Volume Control: Maintain a consistent volume loud enough to be precise but not so loud that it causes distortion. The goal is to achieve a balanced and steady audio level. The ideal would be between -23dB and -18dB RMS with an actual peak of -3dB.

Sufficient Audio Length: Provide at least 30 minutes of high-quality audio that follows the above guidelines for best results, preferably closer to 3 hours of audio. The more quality data you can feed into the AI, the better the voice clone will be. The number of samples is irrelevant; the total runtime is what matters. However, if you plan to upload multiple hours of audio, it is better to split it into multiple ~30-minute samples. This makes it easier to upload.

Uploading: Once you have submitted your files, you cannot change the clone, which will be locked in. Have you uploaded the correct samples you want to use?

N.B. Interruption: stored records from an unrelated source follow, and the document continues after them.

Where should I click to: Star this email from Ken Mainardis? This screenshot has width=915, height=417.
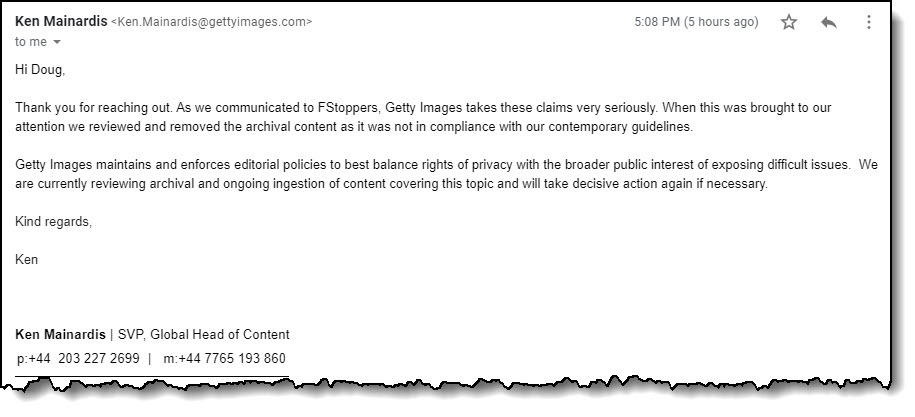point(789,22)
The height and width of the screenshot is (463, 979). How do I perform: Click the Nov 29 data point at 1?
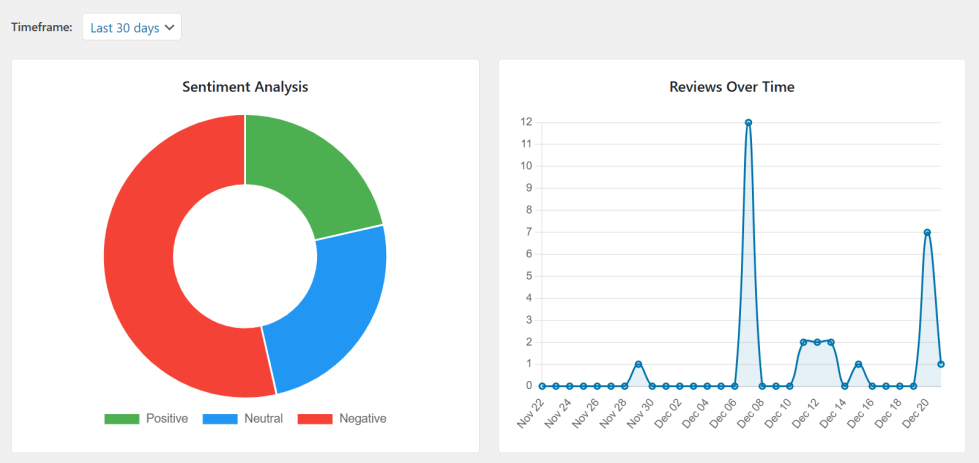pyautogui.click(x=638, y=364)
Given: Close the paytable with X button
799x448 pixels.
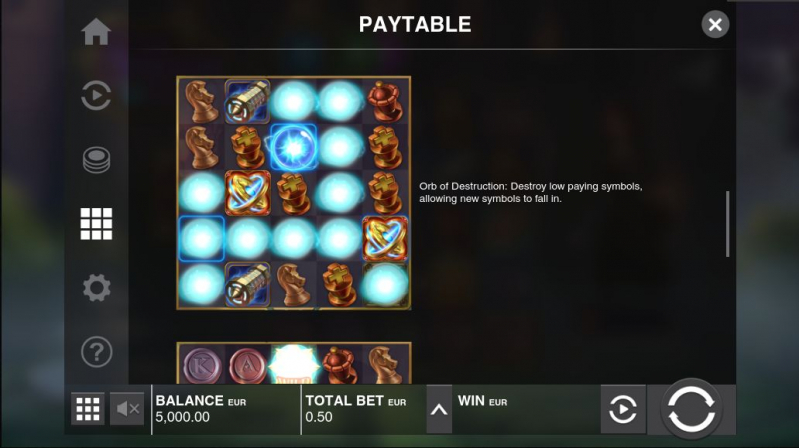Looking at the screenshot, I should (x=715, y=24).
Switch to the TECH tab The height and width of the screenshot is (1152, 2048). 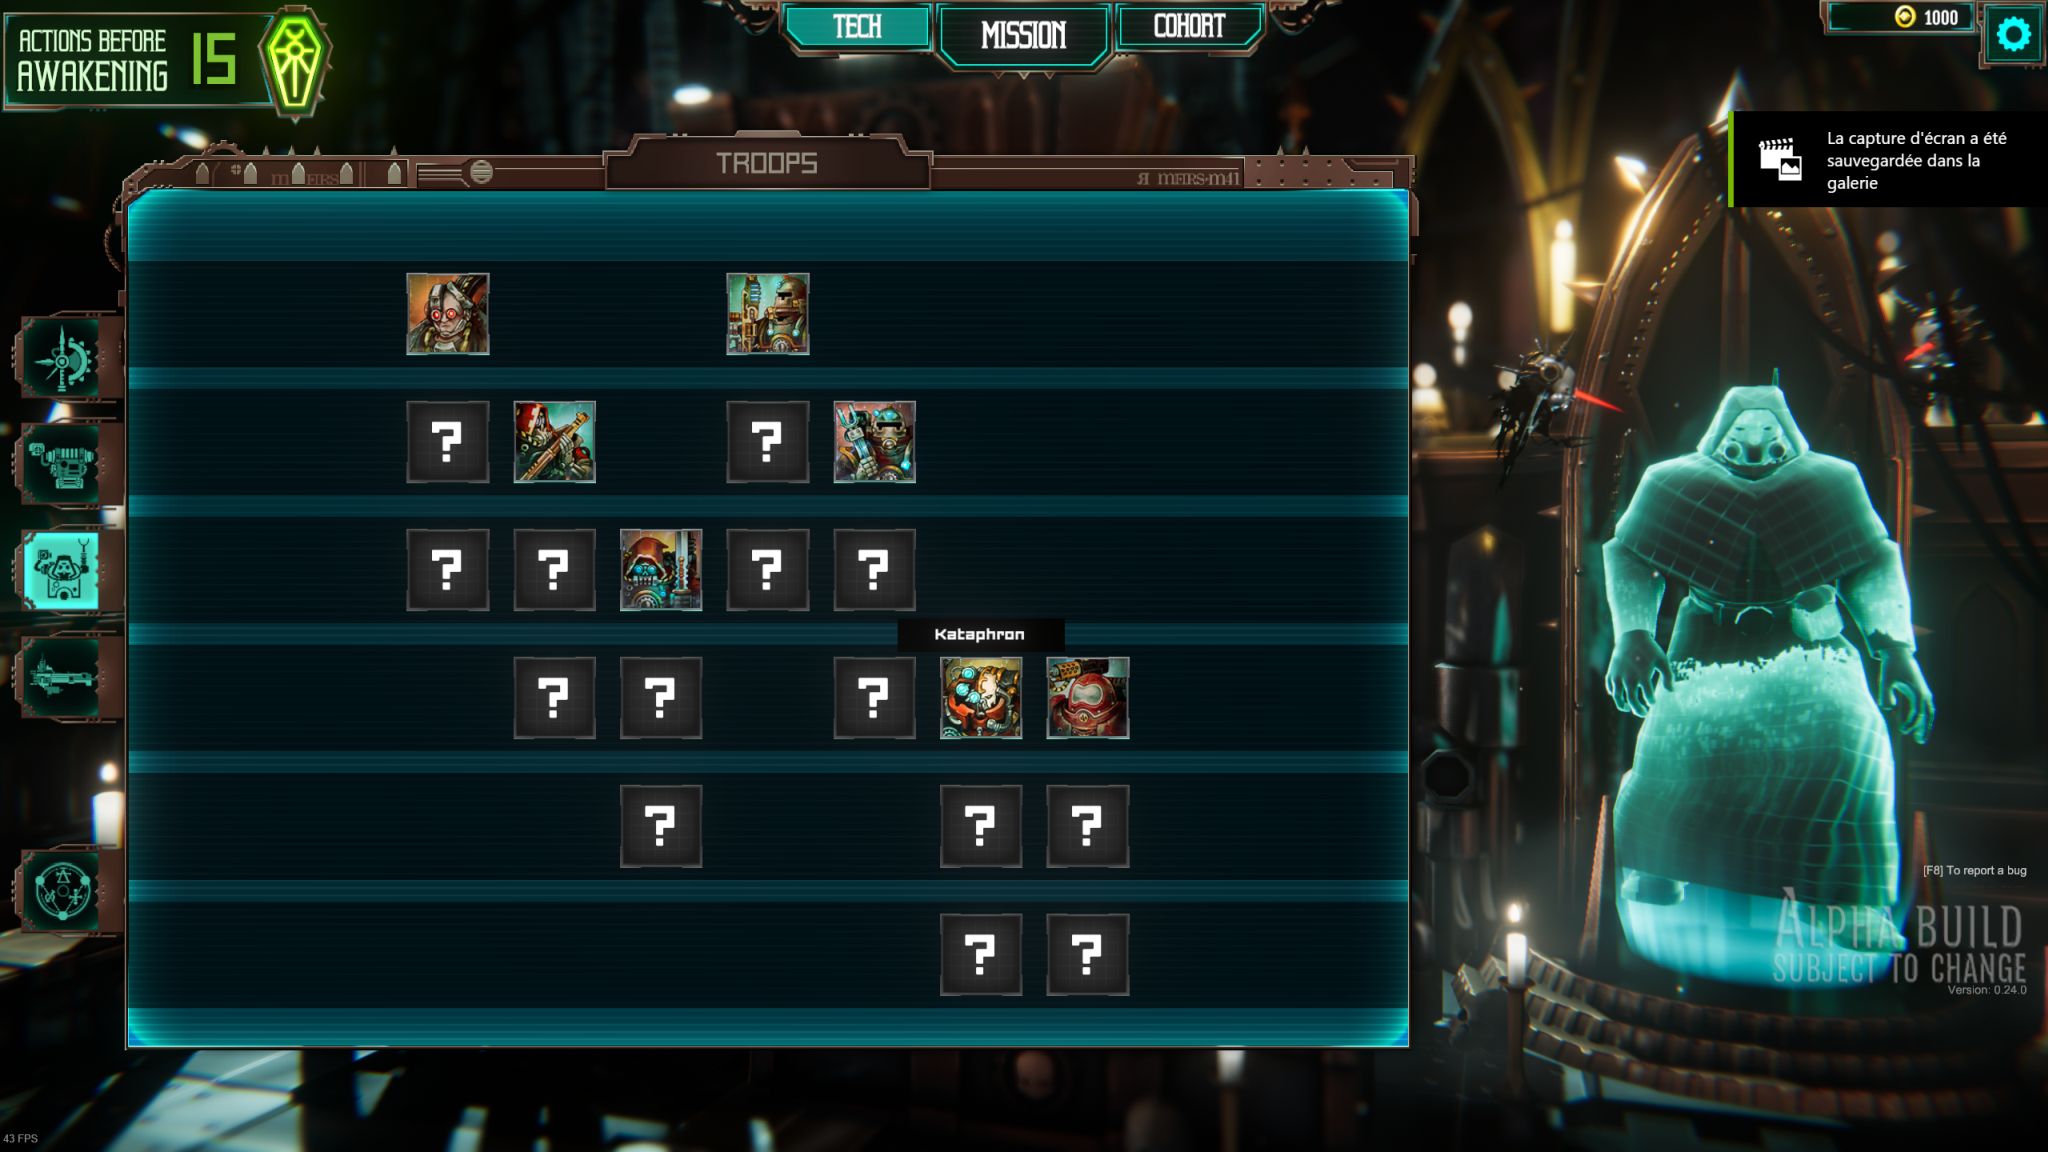(858, 27)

Verify Your Voice: Once everything is recorded and uploaded, you will be asked to verify your voice. To ensure a smooth experience, please verify your voice using the same or similar equipment used to record the samples and in a tone and delivery like what was present.

If you cannot access the same equipment, try verifying the best you can. If it fails, you will have to reach out to support. I just wanted to let you know that all of this depends on your desired output. The AI will try to clone everything in the audio, but we suggest following the guidelines mentioned above so that the AI can work optimally and predictably.

Once you’ve uploaded your samples, we will contact you as soon as the processing is complete. We will add the PVC within twenty-four hours of submitting your files.